§ SELECTED TEXT:
# B&S Genpower 11 kill switch wiring



## keyboards (Jan 17, 2011)

I've got a 6K generator that I picked up from a neighbor for $100. The power plant is a B&S Genpower 11 engine and it runs well after a good cleaning of the ignition keyswitch, replacing the start relay, and remanufacturing the electrical harness.

The guy threw some aftermarket box-type kill switch and e-taped it to the blower housing and wrapped the terminations in e-tape because he said the kill switch had a little bulb inside that was blown.

I got the real B&S kill switch (#495098s) and went to install it, but I can find no reference to *which color wires go to each terminal on the switch*. 

The wires are *BLACK, RED*, and *WHITE*.

From my ohmmeter checks, I've found the *MIDDLE* and *INBOARD* switch terminals (both brass colored) are the switch terminals and the internal lamp is wired between the *OUTBOARD* (nickel plated) and *INBOARD* (Brass colored) terminal.

When I did an ohm check on the wiring, it was apparent that the black and white wires were very low ohms to engine ground, so I connected those to the switch tabs and it does work to kill the engine.

My main question is *how does the low oil light get connected in?*

Sorry for the dissertation, but I try to be complete in the explanation of the issues!

Thanks for any assistance!!


----------

§ SUPPLIED MATERIAL:
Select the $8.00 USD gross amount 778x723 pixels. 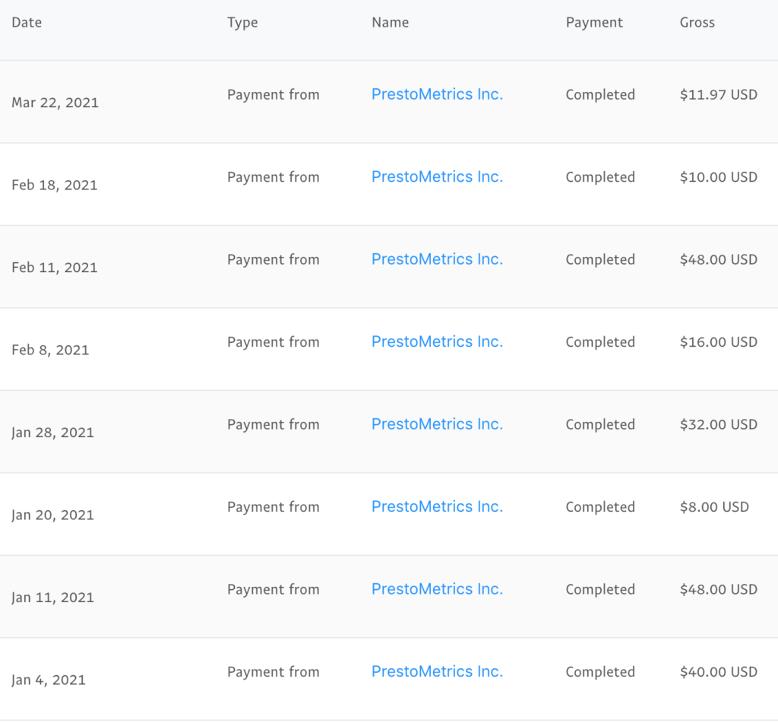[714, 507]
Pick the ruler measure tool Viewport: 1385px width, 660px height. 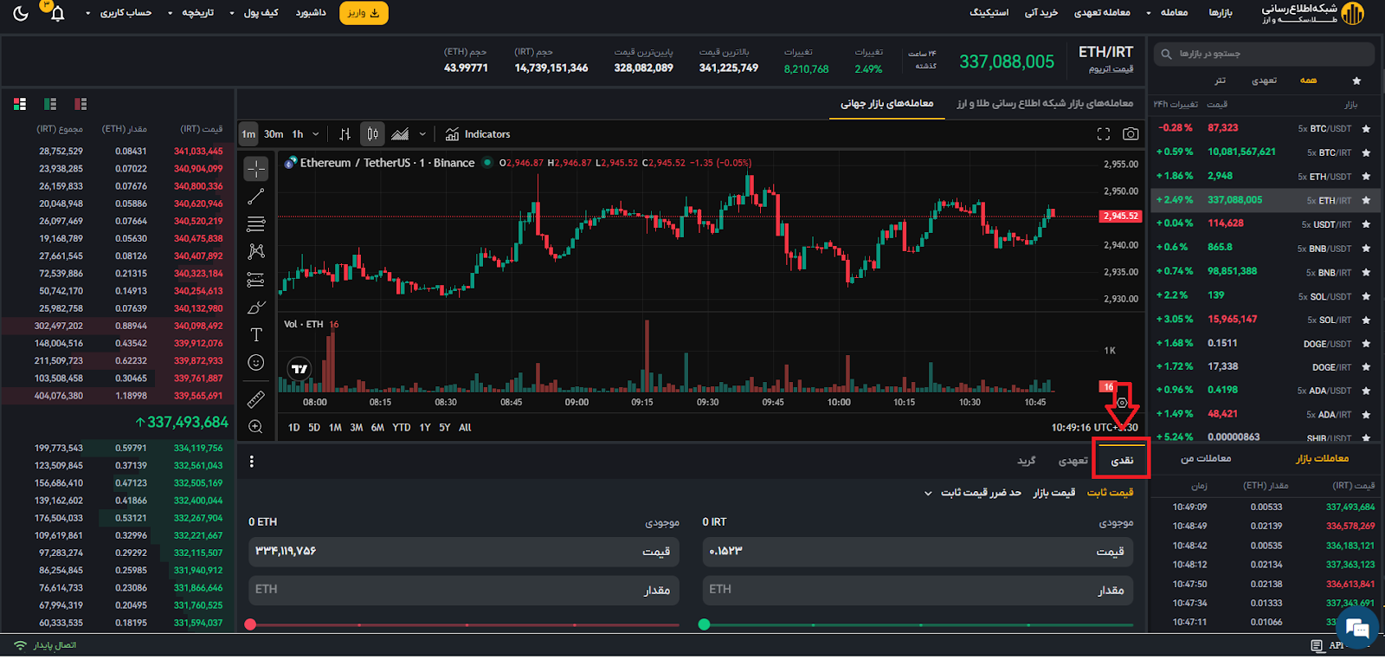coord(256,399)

§ LIST OF TASKS:
A. From the generator kill switch post, write out the passage from "I got the real" to "kill the engine.", copied word for word.
B. In the generator kill switch post, why did the writer connect the black and white wires to the switch tabs? Answer in one to three sentences.

§ RESULTS FOR THE EXERCISE:
A.
I got the real B&S kill switch (#495098s) and went to install it, but I can find no reference to *which color wires go to each terminal on the switch*. 

The wires are *BLACK, RED*, and *WHITE*.

From my ohmmeter checks, I've found the *MIDDLE* and *INBOARD* switch terminals (both brass colored) are the switch terminals and the internal lamp is wired between the *OUTBOARD* (nickel plated) and *INBOARD* (Brass colored) terminal.

When I did an ohm check on the wiring, it was apparent that the black and white wires were very low ohms to engine ground, so I connected those to the switch tabs and it does work to kill the engine.

B. An ohm check of the wiring showed that the black and white wires had very low ohms to engine ground, so the writer connected those two to the switch tabs. Wired that way, the switch works to kill the engine.